Filesystem supports replicas. This feature is neither in the kernel nor e2fsprogs. (RO_COMPAT_REPLICA)

0x1000

Read-only filesystem image; the kernel will not mount this image read-write and most tools will refuse to write to the image. (RO_COMPAT_READONLY)

0x2000

Filesystem tracks project quotas. (RO_COMPAT_PROJECT)

0x8000

Verity inodes may be present on the filesystem. (RO_COMPAT_VERITY)

0x10000

Indicates orphan file may have valid orphan entries and thus we need to clean them up when mounting the filesystem (RO_COMPAT_ORPHAN_PRESENT).

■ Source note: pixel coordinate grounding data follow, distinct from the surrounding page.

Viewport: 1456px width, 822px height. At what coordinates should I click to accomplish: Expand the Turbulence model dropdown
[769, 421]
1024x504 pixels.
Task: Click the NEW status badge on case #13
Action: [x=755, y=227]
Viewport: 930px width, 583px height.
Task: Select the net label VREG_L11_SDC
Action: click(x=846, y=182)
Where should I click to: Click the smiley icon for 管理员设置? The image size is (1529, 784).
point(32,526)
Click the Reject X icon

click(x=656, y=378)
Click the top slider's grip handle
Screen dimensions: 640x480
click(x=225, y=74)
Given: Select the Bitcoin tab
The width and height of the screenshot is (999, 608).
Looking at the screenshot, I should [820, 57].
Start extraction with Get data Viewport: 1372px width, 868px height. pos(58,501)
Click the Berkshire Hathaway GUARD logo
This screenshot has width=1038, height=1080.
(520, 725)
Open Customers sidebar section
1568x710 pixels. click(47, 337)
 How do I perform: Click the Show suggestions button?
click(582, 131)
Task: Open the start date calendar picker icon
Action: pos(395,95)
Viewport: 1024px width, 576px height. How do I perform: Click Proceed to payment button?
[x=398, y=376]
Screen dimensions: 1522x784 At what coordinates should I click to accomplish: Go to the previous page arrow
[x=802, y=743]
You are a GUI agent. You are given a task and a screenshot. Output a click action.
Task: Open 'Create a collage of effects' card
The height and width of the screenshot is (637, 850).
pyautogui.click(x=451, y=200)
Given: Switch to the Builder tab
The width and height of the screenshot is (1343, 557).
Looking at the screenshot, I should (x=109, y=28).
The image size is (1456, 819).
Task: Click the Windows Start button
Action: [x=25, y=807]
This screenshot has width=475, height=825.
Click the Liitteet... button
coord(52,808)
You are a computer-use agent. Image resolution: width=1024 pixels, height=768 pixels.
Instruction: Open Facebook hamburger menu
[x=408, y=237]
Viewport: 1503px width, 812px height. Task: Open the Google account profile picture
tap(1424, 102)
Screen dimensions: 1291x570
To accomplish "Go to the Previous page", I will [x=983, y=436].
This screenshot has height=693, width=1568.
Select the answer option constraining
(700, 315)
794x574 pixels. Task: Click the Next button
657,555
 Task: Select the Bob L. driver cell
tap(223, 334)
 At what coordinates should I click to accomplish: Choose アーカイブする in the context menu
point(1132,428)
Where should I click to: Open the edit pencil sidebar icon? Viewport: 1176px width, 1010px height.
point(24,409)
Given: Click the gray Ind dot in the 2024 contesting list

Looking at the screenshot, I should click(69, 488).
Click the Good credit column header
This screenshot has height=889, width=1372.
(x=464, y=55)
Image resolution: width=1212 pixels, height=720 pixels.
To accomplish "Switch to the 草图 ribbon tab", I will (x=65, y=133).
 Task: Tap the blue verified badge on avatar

The s_def_hash_version field is one of the following:

Value

Description

0x0

Legacy.

0x1

Half MD4.

0x2

Tea.

0x3

Legacy, unsigned.

0x4

Half MD4, unsigned.

0x5

Tea, unsigned.

The s_default_mount_opts field is any combination of the following:

Value

Description

0x0001

Print debugging info upon (re)mount. (EXT4_DEFM_DEBUG)

0x0002

New files take the gid of the containing directory (instead of the fsgid of the current process). (EXT4_DEFM_BSDGROUPS)

0x0004

Support userspace-provided extended attributes. (EXT4_DEFM_XATTR_USER)

0x0008

Support POSIX access control lists (ACLs). (EXT4_DEFM_ACL)

0x0010

Do not support 32-bit UIDs. (EXT4_DEFM_UID16)

0x0020

All data and metadata are committed to the journal. (EXT4_DEFM_JMODE_DATA)

0x0040

All data are flushed to the disk before metadata are committed to the journal. (EXT4_DEFM_JMODE_ORDERED)

0x0060

Data ordering is not preserved; data may be written after the metadata has been written. (EXT4_DEFM_JMODE_WBACK)

0x0100

Disable write flushes. (EXT4_DEFM_NOBARRIER)

0x0200

Track which blocks in a filesystem are metadata and therefore should not be used as data blocks. This option will be enabled by default on 3.18, hopefully. (EXT4_DEFM_BLOCK_VALIDITY)

0x0400

Enable DISCARD support, where the storage device is told about blocks becoming unused. (EXT4_DEFM_DISCARD)

0x0800

Disable delayed allocation. (EXT4_DEFM_NODELALLOC)

The s_flags field is any combination of the following:

Value

Description

0x0001

Signed directory hash in use.

0x0002

Unsigned directory hash in use.

0x0004

To test development code.

The s_encrypt_algos list can contain any of the following:

Value

Description

0

Invalid algorithm (ENCRYPTION_MODE_INVALID).

1

256-bit AES in XTS mode (ENCRYPTION_MODE_AES_256_XTS).

2

256-bit AES in GCM mode (ENCRYPTION_MODE_AES_256_GCM).

3

256-bit AES in CBC mode (ENCRYPTION_MODE_AES_256_CBC).

Total size of the superblock is 1024 bytes.